-- Data to use follows --

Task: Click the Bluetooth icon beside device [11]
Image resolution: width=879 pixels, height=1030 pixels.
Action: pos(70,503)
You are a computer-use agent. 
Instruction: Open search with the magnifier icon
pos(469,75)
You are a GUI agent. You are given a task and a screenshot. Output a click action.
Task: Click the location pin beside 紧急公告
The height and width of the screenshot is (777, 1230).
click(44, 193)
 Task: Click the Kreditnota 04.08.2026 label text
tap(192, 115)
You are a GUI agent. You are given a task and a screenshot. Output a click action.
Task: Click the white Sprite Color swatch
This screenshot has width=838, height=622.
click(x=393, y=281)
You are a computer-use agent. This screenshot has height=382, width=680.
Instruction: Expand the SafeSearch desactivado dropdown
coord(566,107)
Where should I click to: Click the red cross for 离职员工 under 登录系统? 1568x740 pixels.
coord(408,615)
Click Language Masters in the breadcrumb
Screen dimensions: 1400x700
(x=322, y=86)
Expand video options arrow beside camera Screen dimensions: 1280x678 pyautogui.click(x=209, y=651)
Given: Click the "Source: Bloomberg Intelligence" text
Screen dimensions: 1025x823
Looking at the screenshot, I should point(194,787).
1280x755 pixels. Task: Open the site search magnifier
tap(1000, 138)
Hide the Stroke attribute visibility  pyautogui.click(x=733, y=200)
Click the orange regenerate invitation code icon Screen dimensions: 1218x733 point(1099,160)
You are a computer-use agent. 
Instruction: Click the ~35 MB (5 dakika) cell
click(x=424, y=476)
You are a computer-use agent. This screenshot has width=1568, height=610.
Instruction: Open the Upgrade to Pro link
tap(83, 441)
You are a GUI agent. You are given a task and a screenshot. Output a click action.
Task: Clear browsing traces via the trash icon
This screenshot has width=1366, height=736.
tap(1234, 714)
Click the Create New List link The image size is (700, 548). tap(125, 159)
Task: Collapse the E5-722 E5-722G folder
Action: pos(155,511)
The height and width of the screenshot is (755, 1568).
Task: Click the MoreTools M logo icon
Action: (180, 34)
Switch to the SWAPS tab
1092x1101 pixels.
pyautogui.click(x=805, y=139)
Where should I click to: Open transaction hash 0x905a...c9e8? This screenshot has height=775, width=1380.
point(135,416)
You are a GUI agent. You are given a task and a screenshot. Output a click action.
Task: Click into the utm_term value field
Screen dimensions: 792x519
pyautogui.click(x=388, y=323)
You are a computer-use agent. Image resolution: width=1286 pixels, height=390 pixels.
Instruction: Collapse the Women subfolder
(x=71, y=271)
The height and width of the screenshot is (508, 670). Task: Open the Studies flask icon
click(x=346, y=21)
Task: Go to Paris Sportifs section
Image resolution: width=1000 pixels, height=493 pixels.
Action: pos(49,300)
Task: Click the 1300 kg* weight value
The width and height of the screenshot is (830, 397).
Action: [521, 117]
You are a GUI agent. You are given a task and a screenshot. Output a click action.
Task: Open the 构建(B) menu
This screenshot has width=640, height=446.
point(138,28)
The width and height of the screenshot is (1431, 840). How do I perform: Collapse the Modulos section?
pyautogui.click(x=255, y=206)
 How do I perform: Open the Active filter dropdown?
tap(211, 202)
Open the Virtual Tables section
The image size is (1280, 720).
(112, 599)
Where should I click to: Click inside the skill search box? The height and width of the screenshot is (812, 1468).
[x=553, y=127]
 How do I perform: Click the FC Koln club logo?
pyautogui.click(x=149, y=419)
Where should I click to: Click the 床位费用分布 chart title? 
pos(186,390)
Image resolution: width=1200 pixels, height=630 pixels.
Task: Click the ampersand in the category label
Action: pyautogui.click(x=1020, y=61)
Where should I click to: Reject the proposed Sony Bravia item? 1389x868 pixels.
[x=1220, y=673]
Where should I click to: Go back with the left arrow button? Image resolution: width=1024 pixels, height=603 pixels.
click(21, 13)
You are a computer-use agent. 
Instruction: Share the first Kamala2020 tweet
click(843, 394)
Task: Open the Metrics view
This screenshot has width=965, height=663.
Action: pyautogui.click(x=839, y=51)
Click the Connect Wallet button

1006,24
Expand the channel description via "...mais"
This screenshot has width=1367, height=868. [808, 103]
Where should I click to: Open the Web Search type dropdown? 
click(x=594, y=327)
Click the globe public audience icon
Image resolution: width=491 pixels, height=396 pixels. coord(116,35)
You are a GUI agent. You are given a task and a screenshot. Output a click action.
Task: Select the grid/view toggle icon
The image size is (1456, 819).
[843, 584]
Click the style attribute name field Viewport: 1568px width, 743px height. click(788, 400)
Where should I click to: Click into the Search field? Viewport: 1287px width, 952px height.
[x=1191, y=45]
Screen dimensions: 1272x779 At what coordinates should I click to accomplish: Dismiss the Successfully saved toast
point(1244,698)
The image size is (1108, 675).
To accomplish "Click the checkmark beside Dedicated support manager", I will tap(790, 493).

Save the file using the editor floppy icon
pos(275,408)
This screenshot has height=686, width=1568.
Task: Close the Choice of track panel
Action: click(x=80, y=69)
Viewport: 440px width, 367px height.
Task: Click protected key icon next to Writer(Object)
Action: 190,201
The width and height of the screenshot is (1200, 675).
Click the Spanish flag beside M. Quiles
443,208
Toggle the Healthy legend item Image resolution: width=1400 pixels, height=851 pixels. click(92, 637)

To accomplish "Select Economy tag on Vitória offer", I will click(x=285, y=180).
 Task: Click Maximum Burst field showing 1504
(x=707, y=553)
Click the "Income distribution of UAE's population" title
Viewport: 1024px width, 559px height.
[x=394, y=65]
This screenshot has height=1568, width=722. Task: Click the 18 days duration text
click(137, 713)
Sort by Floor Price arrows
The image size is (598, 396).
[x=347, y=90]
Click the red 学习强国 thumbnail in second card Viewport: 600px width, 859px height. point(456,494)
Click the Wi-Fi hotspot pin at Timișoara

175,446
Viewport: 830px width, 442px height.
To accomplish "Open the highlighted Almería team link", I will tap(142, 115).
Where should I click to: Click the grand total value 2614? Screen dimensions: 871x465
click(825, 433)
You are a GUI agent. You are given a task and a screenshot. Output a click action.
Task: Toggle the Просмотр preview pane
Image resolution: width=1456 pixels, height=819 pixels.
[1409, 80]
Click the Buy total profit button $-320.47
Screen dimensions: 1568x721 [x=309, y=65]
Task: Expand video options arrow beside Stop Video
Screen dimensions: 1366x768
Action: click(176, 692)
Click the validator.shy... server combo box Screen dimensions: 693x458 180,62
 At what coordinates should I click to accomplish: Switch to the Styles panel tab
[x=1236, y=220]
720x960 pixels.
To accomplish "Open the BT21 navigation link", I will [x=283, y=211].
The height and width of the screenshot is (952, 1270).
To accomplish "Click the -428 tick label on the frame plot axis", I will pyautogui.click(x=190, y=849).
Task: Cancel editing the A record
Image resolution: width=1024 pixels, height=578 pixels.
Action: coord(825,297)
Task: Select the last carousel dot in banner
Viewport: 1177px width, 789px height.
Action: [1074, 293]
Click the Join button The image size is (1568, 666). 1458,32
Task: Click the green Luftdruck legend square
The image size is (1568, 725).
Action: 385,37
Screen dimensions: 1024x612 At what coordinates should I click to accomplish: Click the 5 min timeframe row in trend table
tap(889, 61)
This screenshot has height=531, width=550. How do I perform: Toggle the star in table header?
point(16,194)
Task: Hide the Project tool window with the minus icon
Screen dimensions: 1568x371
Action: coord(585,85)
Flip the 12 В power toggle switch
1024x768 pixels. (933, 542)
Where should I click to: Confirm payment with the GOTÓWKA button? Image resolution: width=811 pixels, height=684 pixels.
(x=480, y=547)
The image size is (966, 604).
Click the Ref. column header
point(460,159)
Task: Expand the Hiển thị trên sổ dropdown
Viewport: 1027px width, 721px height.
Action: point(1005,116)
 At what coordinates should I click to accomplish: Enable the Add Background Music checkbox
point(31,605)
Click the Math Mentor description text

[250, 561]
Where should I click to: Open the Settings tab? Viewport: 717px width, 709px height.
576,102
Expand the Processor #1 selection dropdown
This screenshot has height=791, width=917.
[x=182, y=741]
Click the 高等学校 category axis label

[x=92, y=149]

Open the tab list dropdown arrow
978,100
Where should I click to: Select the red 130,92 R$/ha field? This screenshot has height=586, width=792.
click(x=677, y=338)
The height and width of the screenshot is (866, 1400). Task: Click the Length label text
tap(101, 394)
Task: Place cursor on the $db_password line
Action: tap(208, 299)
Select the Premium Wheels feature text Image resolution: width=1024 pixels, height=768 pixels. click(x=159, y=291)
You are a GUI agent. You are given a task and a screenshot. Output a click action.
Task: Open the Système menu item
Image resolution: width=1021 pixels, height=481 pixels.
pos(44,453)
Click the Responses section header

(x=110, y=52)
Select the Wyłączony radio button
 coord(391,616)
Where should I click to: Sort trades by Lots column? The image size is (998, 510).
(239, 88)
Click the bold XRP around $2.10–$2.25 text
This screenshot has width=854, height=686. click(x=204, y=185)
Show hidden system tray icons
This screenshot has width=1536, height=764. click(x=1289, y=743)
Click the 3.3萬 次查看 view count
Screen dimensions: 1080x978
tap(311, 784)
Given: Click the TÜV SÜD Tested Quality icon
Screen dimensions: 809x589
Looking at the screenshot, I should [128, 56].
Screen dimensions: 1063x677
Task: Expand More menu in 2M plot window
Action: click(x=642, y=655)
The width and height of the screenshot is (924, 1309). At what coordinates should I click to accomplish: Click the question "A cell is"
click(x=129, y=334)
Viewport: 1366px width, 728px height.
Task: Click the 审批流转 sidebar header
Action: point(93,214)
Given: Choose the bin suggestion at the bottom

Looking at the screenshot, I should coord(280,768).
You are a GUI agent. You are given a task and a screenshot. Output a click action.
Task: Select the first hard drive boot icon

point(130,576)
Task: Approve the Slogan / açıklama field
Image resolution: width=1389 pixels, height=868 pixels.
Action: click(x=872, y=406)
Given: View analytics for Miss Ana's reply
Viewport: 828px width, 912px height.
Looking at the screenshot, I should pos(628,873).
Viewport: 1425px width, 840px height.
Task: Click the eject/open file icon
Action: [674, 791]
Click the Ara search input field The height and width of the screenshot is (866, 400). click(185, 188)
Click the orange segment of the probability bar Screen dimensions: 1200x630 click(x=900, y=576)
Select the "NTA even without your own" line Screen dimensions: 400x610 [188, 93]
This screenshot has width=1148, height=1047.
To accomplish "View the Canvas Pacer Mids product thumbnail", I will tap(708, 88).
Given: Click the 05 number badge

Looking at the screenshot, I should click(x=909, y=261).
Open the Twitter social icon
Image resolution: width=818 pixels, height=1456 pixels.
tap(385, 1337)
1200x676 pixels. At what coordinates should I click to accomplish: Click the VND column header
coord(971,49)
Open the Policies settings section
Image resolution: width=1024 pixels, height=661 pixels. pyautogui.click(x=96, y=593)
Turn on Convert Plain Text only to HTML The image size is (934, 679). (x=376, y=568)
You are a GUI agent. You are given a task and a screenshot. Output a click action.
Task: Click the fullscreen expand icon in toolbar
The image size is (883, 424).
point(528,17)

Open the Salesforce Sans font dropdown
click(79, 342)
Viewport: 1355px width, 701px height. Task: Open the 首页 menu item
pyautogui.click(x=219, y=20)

-- Data to use concluded --

> **Problem**
For every line of the records that has the word "orange" in it, make a copy.

> **Result**
Click the orange regenerate invitation code icon Screen dimensions: 1218x733 point(1099,160)
Click the orange segment of the probability bar Screen dimensions: 1200x630 click(x=900, y=576)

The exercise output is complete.